Na sua celebração da herança, do artesanato e da arquitetura libanesa, a exposição também pode ajudar a gerar consciência sobre a situação de Villa Mokbel.

“Escolhemos esta bela vila para a exposição para dar-lhes alguma exposição e apoio, porque não conseguiram nenhum apoio das ONGs”, disse Mariana Wehbe, cofundadora da We Design Beirut, à Al Jazeera. “A moradia apresentar-se-á como um espaço habitacional e poderá contar tanto a sua história como as peças de design expostas”, acrescenta. “Muitas pessoas nem sabiam da existência deste lugar, por isso é maravilhoso permitir que as pessoas realmente o vejam e quem sabe o que pode resultar dele.”

Vista olhando para as escadas
A escada interna da villa (Maghie Ghali/Al Jazeera)

Até que alguém veja um futuro mais permanente para Villa Mokbel, ela permanecerá no limbo. A família está reparando o máximo que pode, enquanto busca ajuda em novas fontes. Mokbel continua otimista de que alguém irá apreciar o significado arquitetônico e histórico desta mansão histórica e querer ajudar.

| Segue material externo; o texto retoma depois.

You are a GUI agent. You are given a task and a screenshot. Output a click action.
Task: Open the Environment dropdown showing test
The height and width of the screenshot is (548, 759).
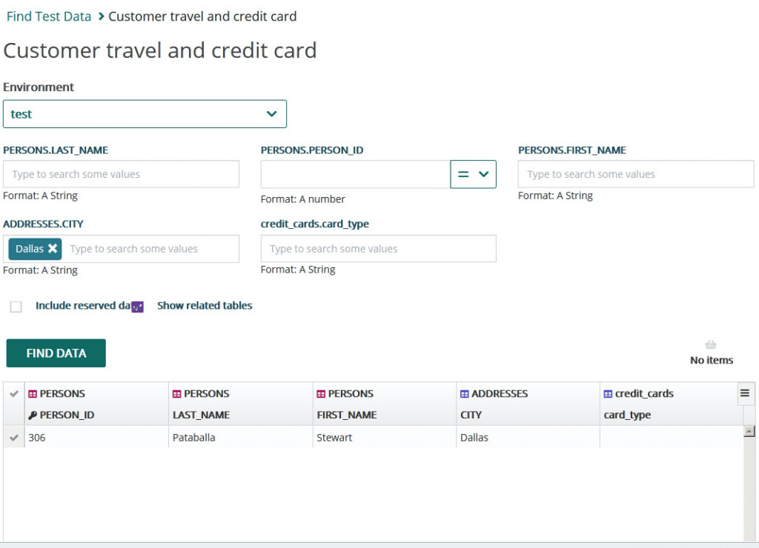click(x=145, y=114)
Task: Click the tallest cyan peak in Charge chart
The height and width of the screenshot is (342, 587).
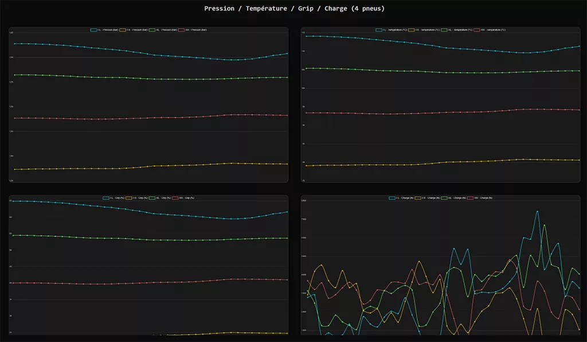Action: coord(537,211)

Beirute está repleta de edifícios históricos abandonados à beira do colapso. Após a Guerra Civil, os proprietários não tinham os fundos necessários para restaurar esses locais e estes foram deixados a apodrecer. Na década de 1990 do pós-guerra, muitos foram demolidos para vender os terrenos a promotores imobiliários – uma opção mais barata do que a restauração.

A luta para manter palácios como Villa Mokbel longe de tal destino tem sido a missão geracional da família.

“Meu avô e meu pai sempre sonharam em morar neste espaço, mas nunca o fizeram”, diz Mokbel. “Mas ainda assim, acho importante manter esta casa viva de todas as maneiras possíveis. É uma honra proteger e preservar este património. Em família pensamos que as casas antigas têm uma história e uma identidade, um certo encanto, que guarda um grande valor.

“A mentalidade das pessoas também está a mudar em relação às casas antigas – estão mais interessadas nelas agora do que há 20 ou 30 anos e estão a ver o valor delas. A pessoa que o pegar também teria que estar apaixonada por ele.”